Input data Start Marker

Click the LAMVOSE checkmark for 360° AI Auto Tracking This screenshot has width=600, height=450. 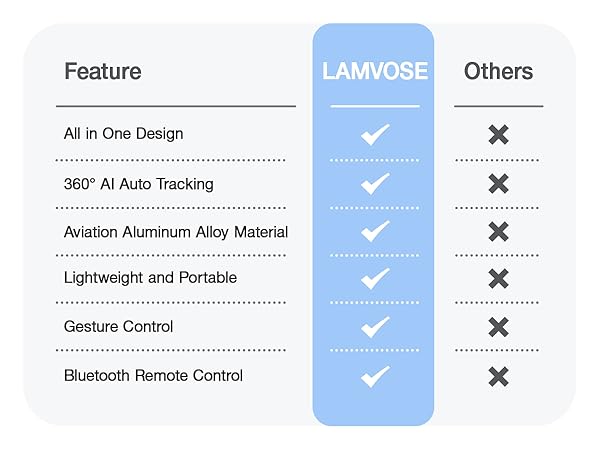[374, 183]
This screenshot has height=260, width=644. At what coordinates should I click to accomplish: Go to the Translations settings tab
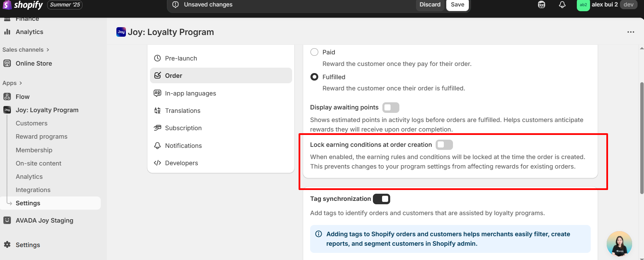pyautogui.click(x=183, y=110)
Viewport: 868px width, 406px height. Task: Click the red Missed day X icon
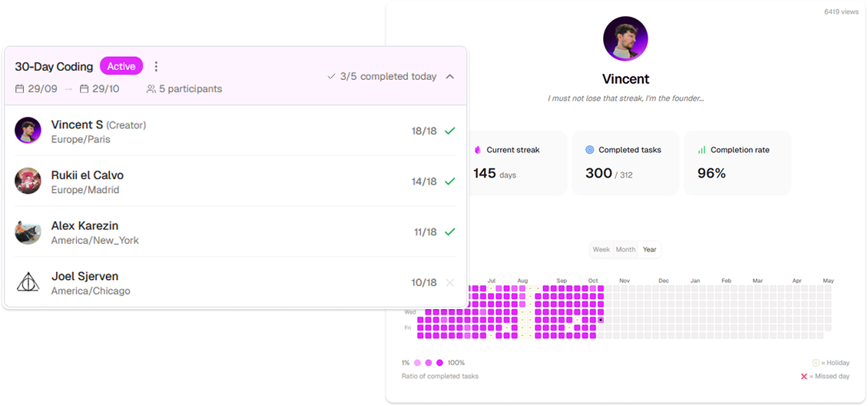(804, 376)
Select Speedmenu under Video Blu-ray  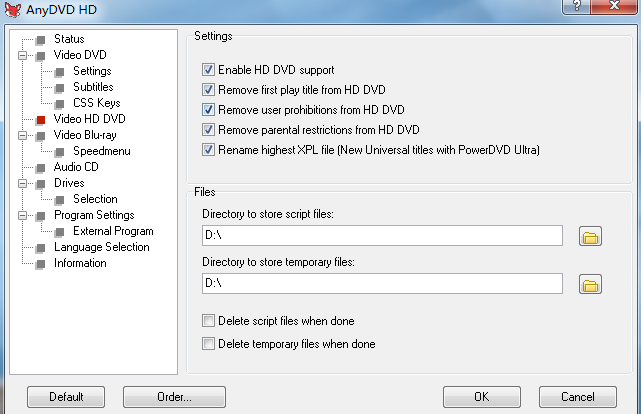pos(102,151)
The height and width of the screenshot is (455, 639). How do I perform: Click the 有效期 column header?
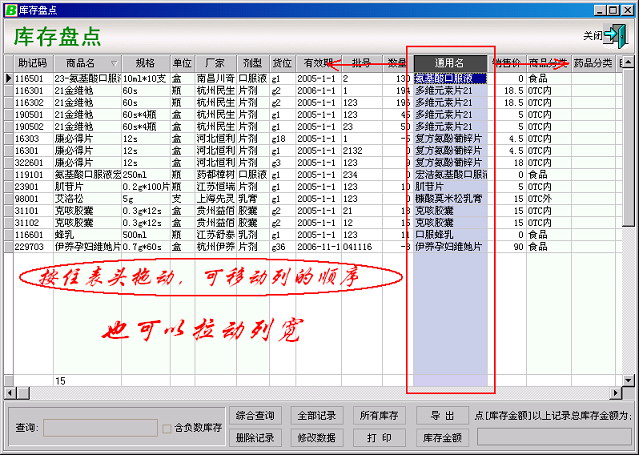[316, 63]
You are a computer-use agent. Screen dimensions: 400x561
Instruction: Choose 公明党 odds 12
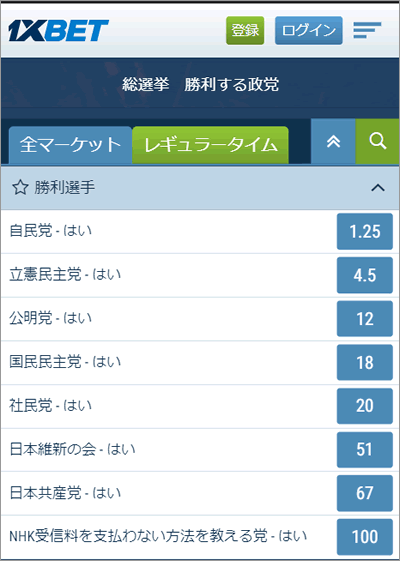pyautogui.click(x=365, y=319)
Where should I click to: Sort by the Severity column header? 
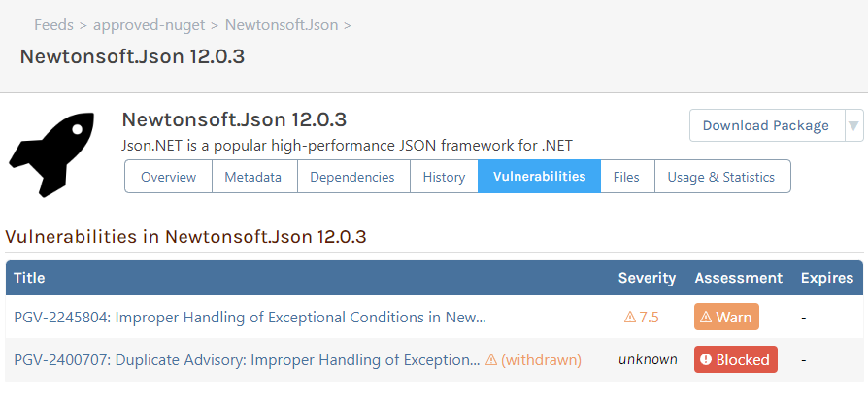tap(647, 278)
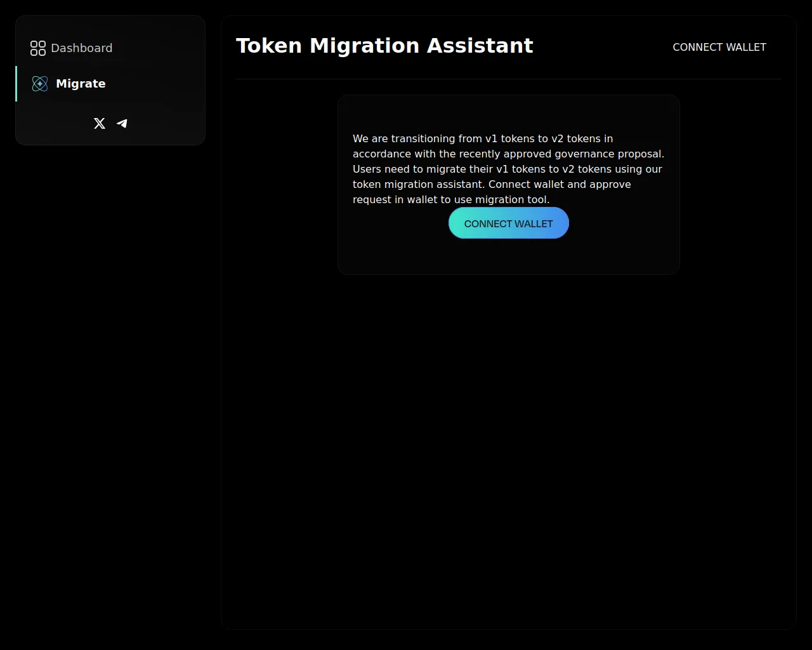
Task: Select the Dashboard menu label
Action: 81,48
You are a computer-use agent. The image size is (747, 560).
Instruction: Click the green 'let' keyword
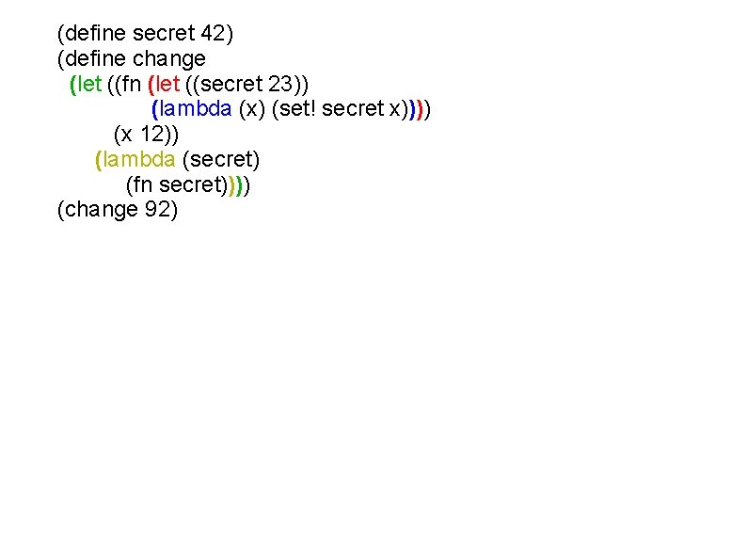pyautogui.click(x=88, y=85)
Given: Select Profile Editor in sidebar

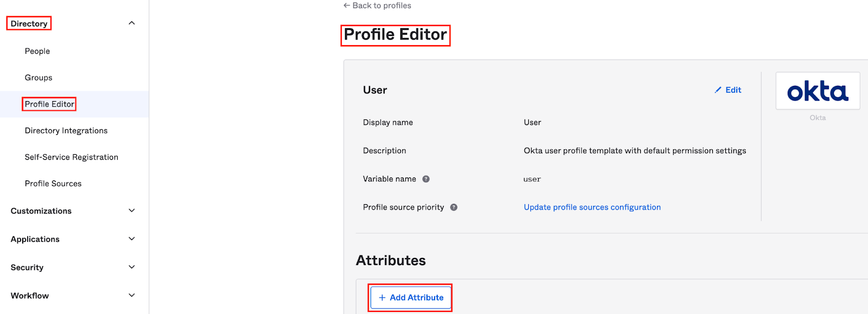Looking at the screenshot, I should (x=49, y=104).
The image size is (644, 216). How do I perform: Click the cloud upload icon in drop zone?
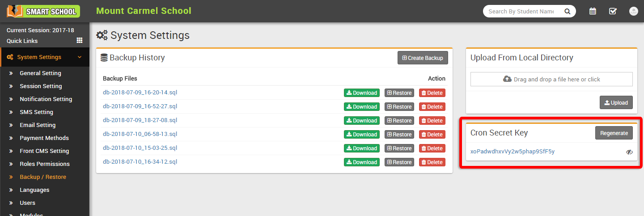click(507, 79)
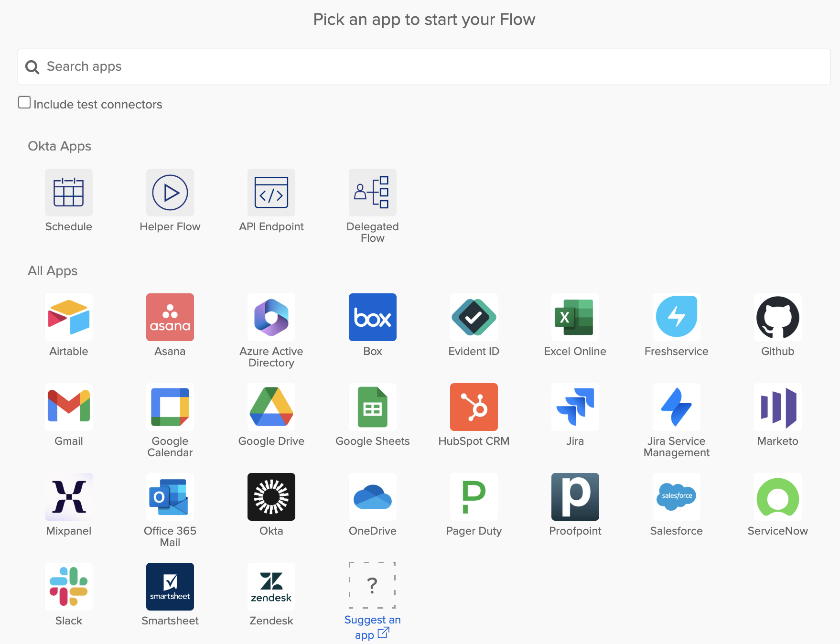Select the Github connector icon
Image resolution: width=840 pixels, height=644 pixels.
[x=777, y=317]
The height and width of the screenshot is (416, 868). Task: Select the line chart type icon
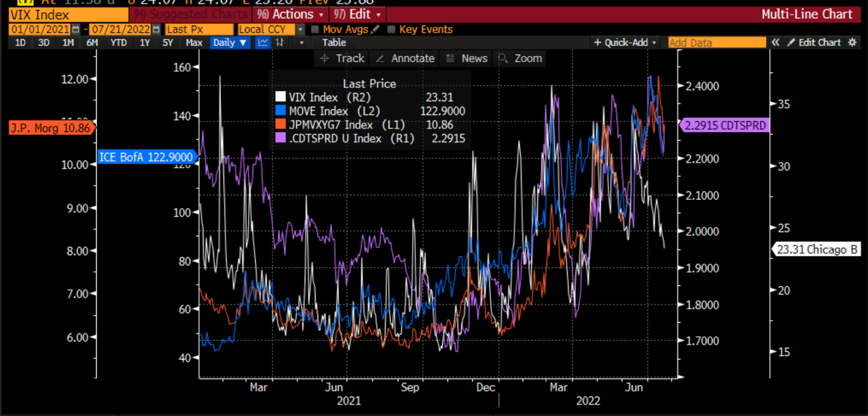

Input data End Marker

Copy only this, please: the line with "Given: Select Profile Editor in sidebar" and every line after it through the end of the data, with no pictures.

Result of this task:
Given: Select Profile Editor in sidebar

Looking at the screenshot, I should (x=49, y=104).
The image size is (644, 216). How do I perform: Click the cloud upload icon in drop zone?
click(507, 79)
Select the Github connector icon
Image resolution: width=840 pixels, height=644 pixels.
[x=777, y=317]
The height and width of the screenshot is (416, 868). Task: Select the line chart type icon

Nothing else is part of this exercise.